Ingredients Jump to Instructions ↓

  1. 1 (10 3/4 ounce) can cream of mushroom soup

  2. 3/4 cup picante sauce (heat level according taste)

  3. 3/4 cup sour cream

  4. 1 tablespoon chili powder

  5. 2 cups chopped tomatoes (or 2 cans drained Rotel)

  6. 3 cups cubed cooked chicken (can used canned chicken)

  7. 12 corn tortillas , cut into 1 inch pieces (6 inch)

  8. 1 cup shredded cheddar cheese

  9. 1 small onion , chopped

  10. 1 (4 ounce) can sliced black olives

Instructions Jump to Ingredients ↑

  1. Preheat oven to 350°F.

  2. Mix soup, picante sauce, sour cream, chili powder, tomatoes (or Rotel), and chicken.

  3. In 2-quart shallow baking dish, spread 1/2 of the tortilla pieces to cover the bottom.

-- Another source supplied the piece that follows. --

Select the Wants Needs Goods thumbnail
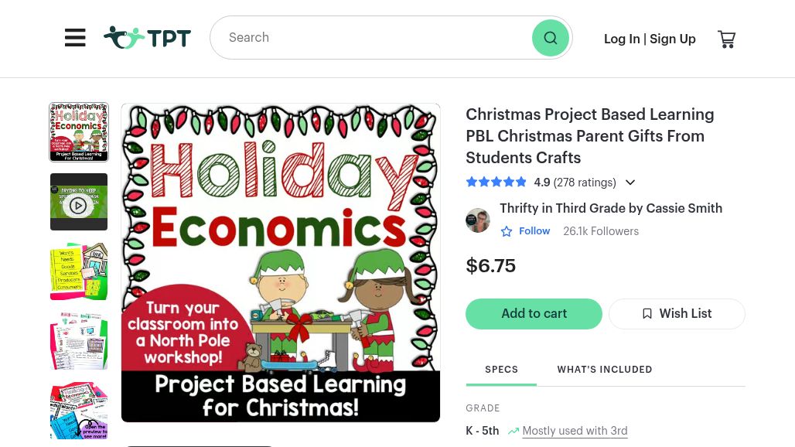 pyautogui.click(x=79, y=271)

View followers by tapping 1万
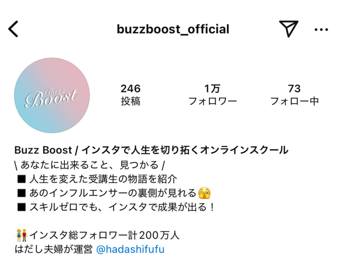point(212,89)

Top with 1/2 the chicken mixture.

  4. Repeat layers.

  5. Sprinkle with cheese and onions.

  6. Bake at 350°F for 40 minutes or until hot.

  7. If desired, serve with additional picante sauce, sour cream, onions, black olives, shredded cheese.

  8. TO FREEZE: Freeze chicken mixture in Ziploc bags uncooked.

  9. TO SERVE: Defrost chicken mixture. Arrange corn tortillas and chicken mixture according to above directions and bake.